● PROVIDED RECORDS:

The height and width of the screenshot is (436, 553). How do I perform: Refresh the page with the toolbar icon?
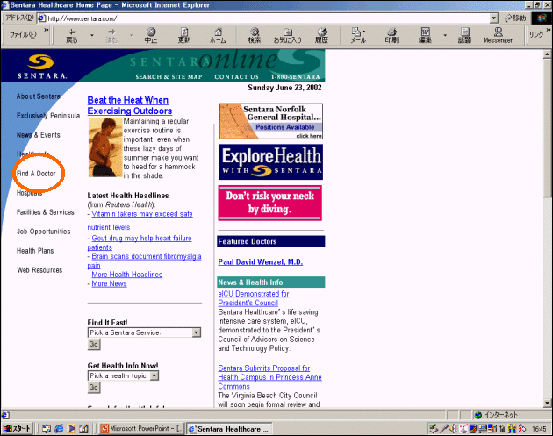click(184, 34)
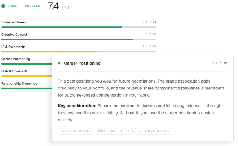Click the 6.2 / 10 IP score value
This screenshot has height=146, width=238.
pos(149,47)
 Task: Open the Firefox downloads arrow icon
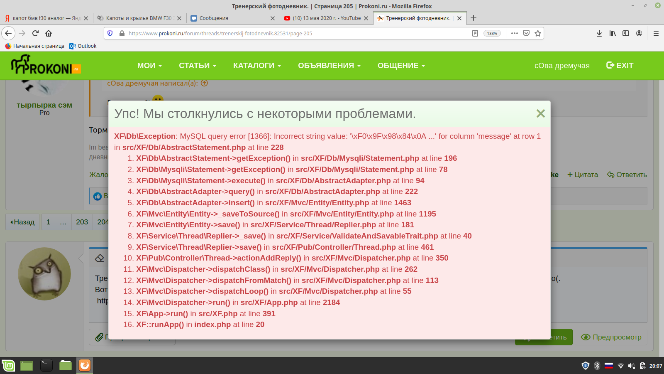[x=599, y=33]
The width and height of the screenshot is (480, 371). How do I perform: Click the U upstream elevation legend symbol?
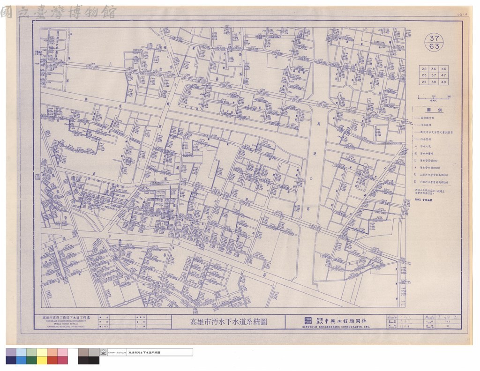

● PROBLEM DESCRIPTION: Wherever a picture appears in the records, omit it, and transcribe everything else exactly.

● WRITTEN SOLUTION:
The height and width of the screenshot is (436, 553). How do I perform: Refresh the page with the toolbar icon?
click(184, 34)
Click the 6.2 / 10 IP score value
This screenshot has height=146, width=238.
pos(149,47)
 Task: Open the Firefox downloads arrow icon
[x=599, y=33]
The width and height of the screenshot is (480, 371). How do I perform: Click the U upstream elevation legend symbol?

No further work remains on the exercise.